Learn more about what you receive with purchase of this case.

Columbia v. District of Columbia Contract Appeals Board

Court of Appeals of Columbia District

August 18, 2016

DISTRICT OF COLUMBIA, Petitioner,
v.
DISTRICT OF COLUMBIA CONTRACT APPEALS BOARD, Respondent, and PRINCE CONSTRUCTION CO., INC., and W.M. SCHLOSSER CONSTRUCTION CO., INC., Intervenors.

          Argued October 6, 2015

         On Petition for Review of an Order of the District of Columbia Contract Appeals Board

         Petition for Review of a Decision of the District of Columbia Contract Appeals Board (CAB Nos. D-1369, D-1419 & D-1420)

          James C. McKay, Jr., Senior Assistant Attorney General for the District of Columbia, with whom Eugene A. Adams, Interim Attorney General at the time the brief was filed, Todd S. Kim, Solicitor General, and Loren L. AliKhan, Deputy Solicitor General, were on the brief, for petitioner.

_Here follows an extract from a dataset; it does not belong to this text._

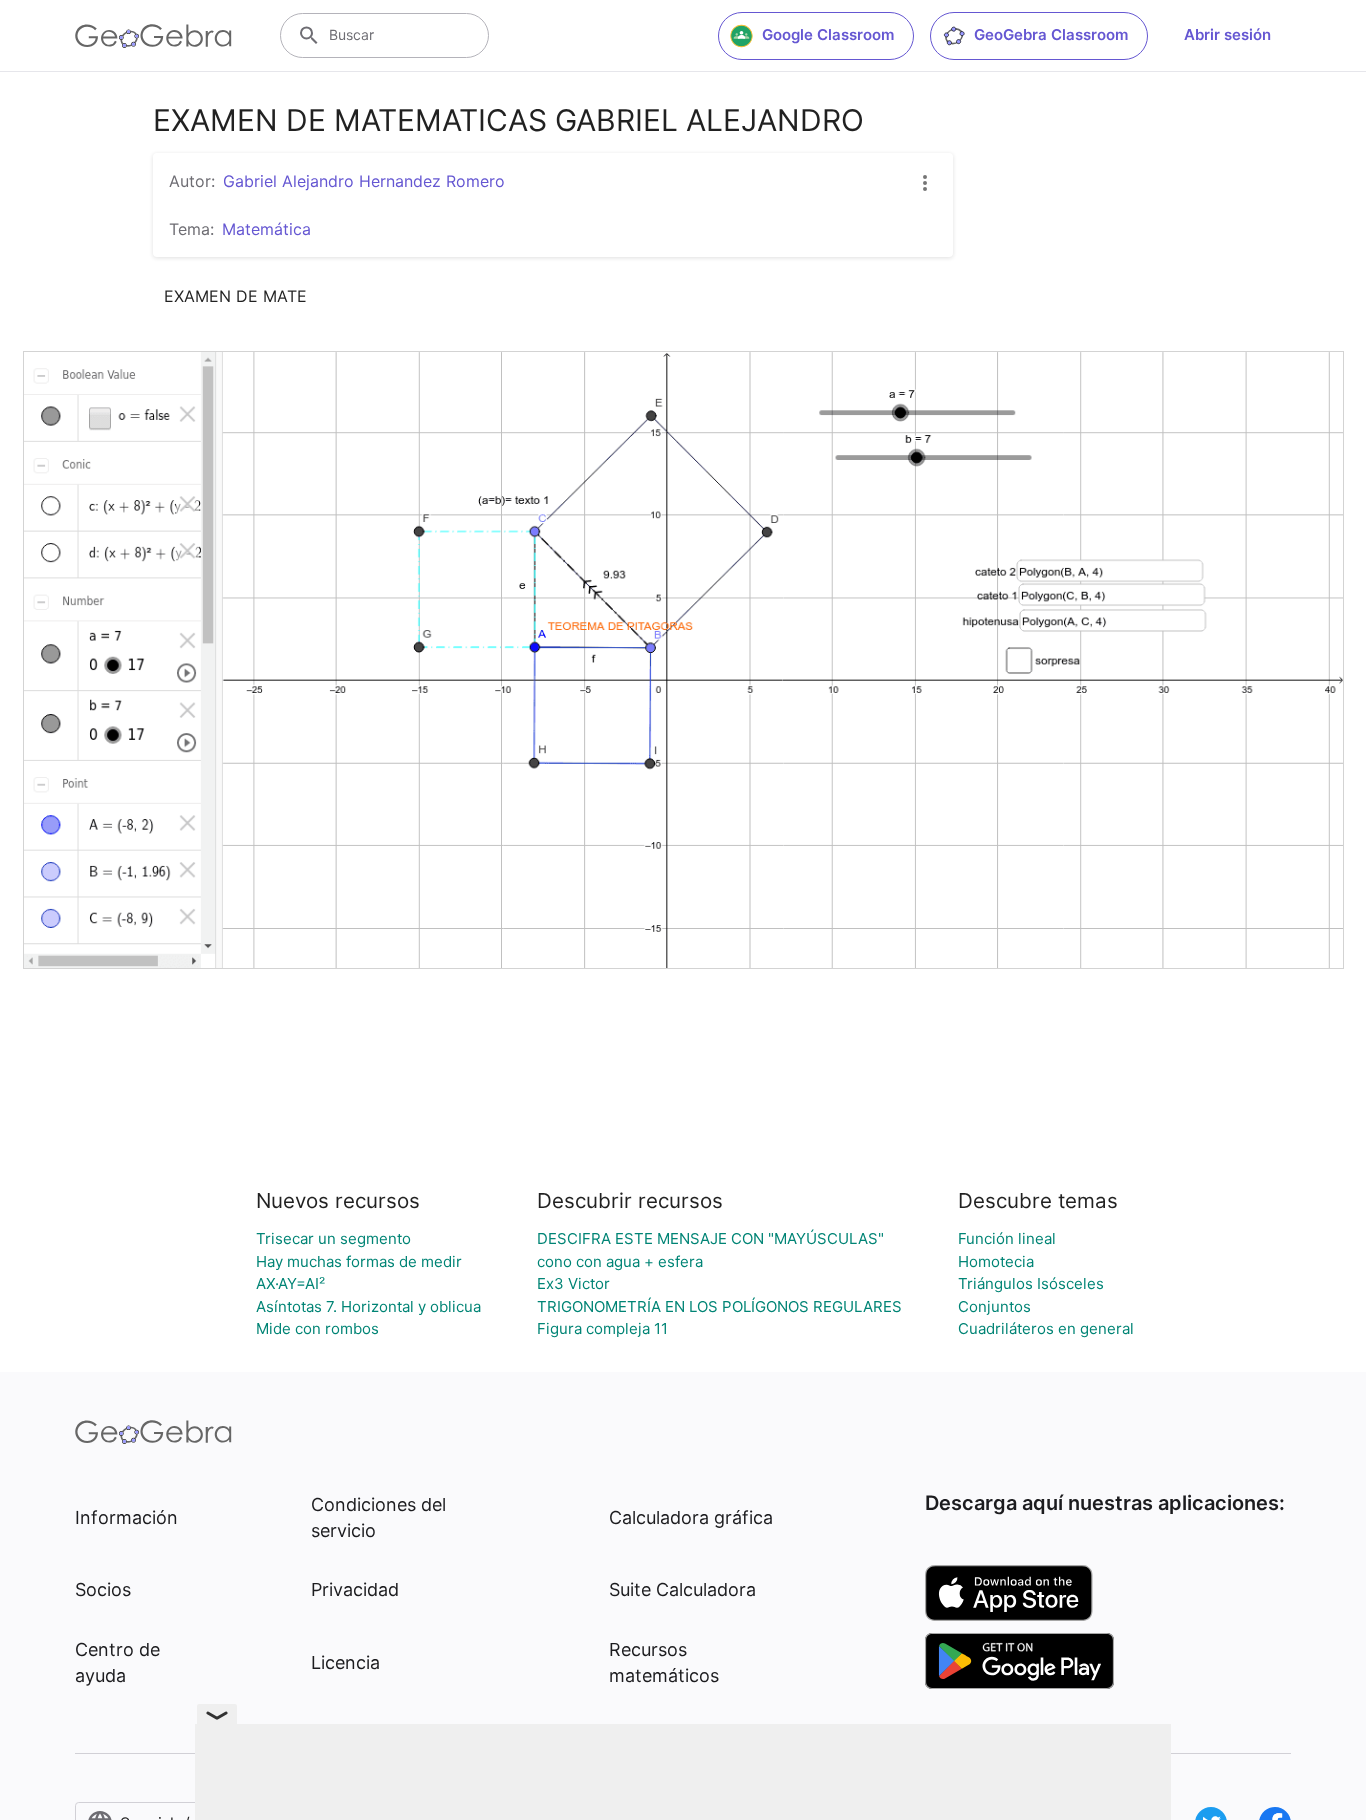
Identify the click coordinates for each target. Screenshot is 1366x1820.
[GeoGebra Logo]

          Richard K. Rothschild, General Counsel for District of Columbia Contract Appeals Board, was on the statement in lieu of brief for respondent.

          Douglas L. Patin, with whom Michael J. Cohen was on the brief, for intervenors.

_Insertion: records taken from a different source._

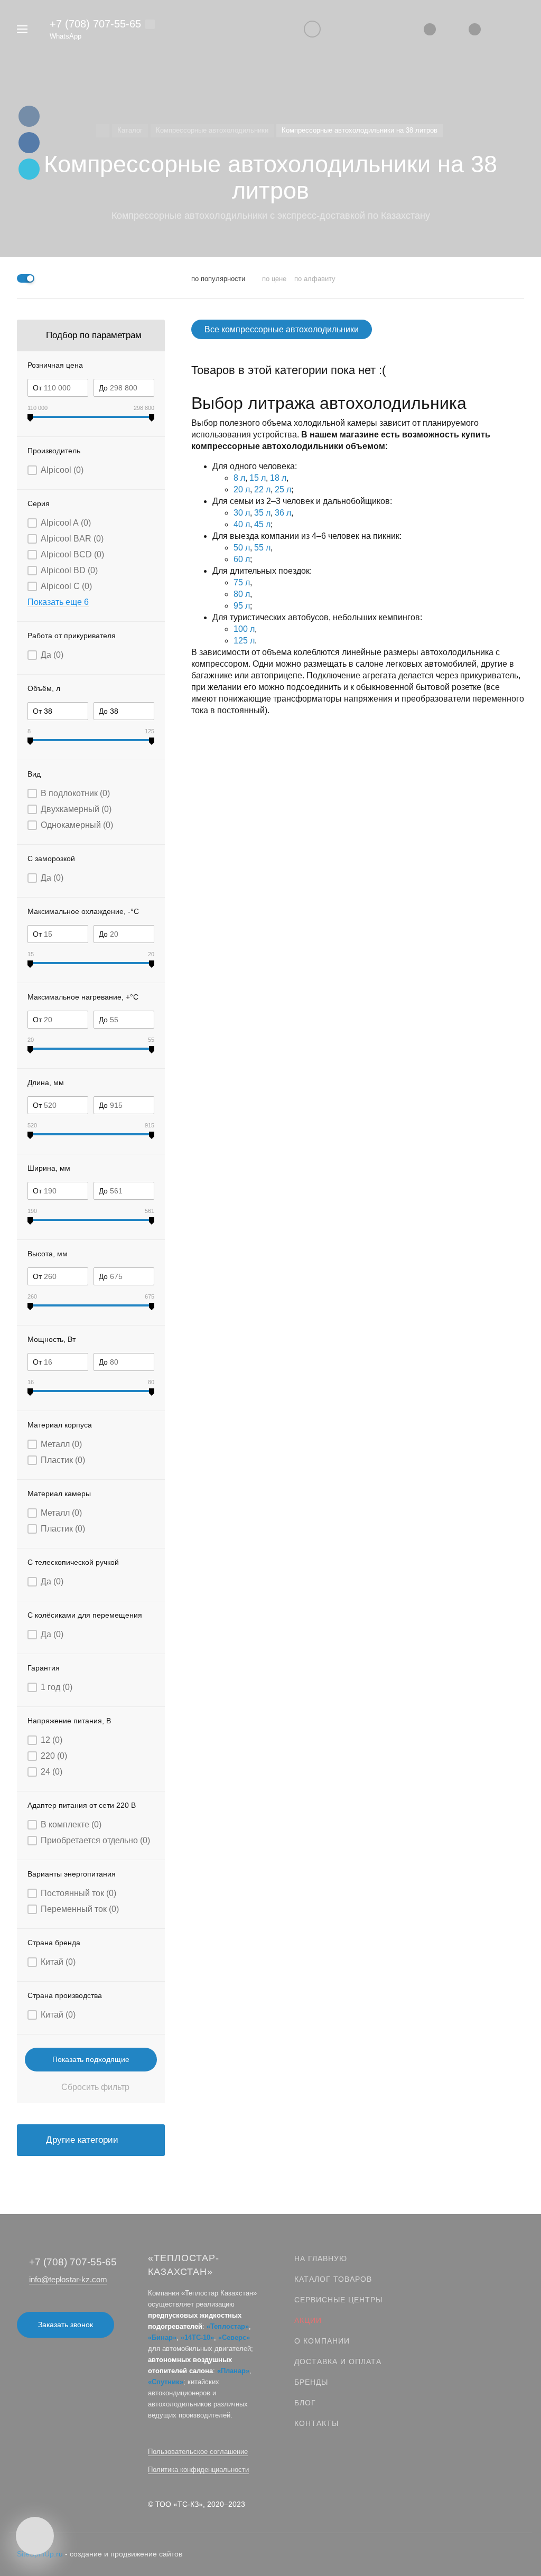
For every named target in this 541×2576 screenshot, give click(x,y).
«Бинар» (162, 2337)
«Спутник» (165, 2382)
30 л (242, 512)
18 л (278, 477)
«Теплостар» (228, 2326)
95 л (242, 605)
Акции (308, 2320)
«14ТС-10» (197, 2337)
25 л (283, 489)
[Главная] (102, 130)
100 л (244, 628)
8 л (239, 477)
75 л (242, 582)
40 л (242, 524)
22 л (262, 489)
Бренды (311, 2382)
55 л (262, 547)
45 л (262, 524)
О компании (322, 2341)
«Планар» (233, 2371)
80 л (242, 594)
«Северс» (234, 2337)
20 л (242, 489)
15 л (257, 477)
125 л (244, 640)
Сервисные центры (338, 2299)
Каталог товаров (333, 2279)
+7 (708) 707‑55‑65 (95, 24)
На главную (320, 2258)
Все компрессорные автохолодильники (281, 329)
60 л (242, 559)
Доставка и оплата (337, 2361)
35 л (262, 512)
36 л (283, 512)
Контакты (316, 2423)
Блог (305, 2402)
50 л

          Before Blackburne-Rigsby and Easterly, Associate Judges, and Reid, Senior Judge.

         JUDGMENT

         This case came to be heard on the administrative record, a certified copy of the agency hearing transcript and the briefs filed, and was argued by counsel. On consideration whereof, and as set forth in the opinion filed this date, it is now hereby

         ORDERED and ADJUDGED that the order of the Contract Appeals Board ("CAB") is reversed with respect to the intervenors' delay claims related to the storm drainage pipe relocation, the fire pump installation, and the truck scales wiring. The case is remanded to the CAB to adjust the award accordingly. The CAB's decision is otherwise affirmed regarding the claims related to the roof deck modification, subsurface concrete obstruction, fire-suppression system permit, and concrete mix.

          OPINION

          Anna Blackburne-Rigsby. Associate Judge.

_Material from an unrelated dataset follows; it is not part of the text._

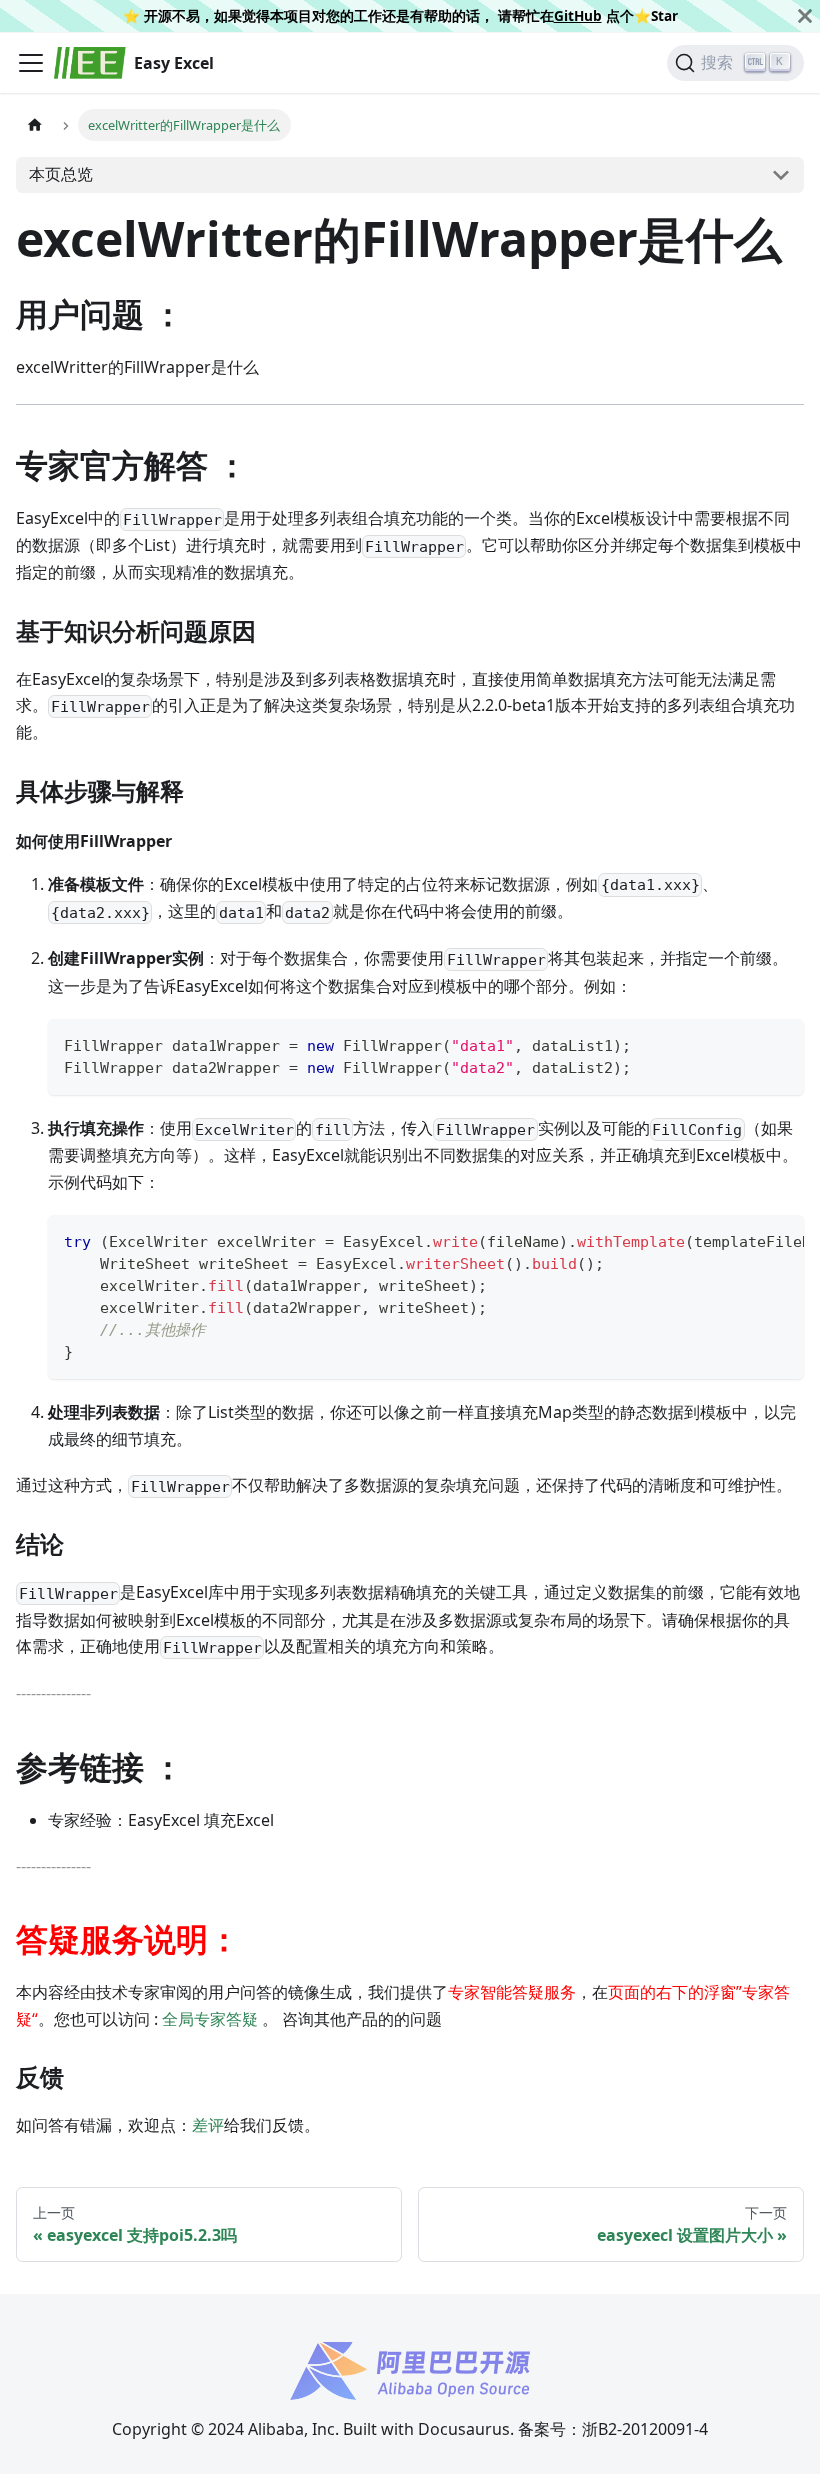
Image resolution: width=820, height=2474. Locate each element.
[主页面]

         In this case, a contractor seeks compensation for construction work that it completed on the Fort Totten Solid Waste Transfer Facility in Northeast Washington, D.C. for the District of Columbia, which went beyond the initial parameters of the construction contract. The primary question presented in this appeal is whether the contractor's claims for reimbursement are barred because the contractor failed to adhere to certain procedural requirements of the contract.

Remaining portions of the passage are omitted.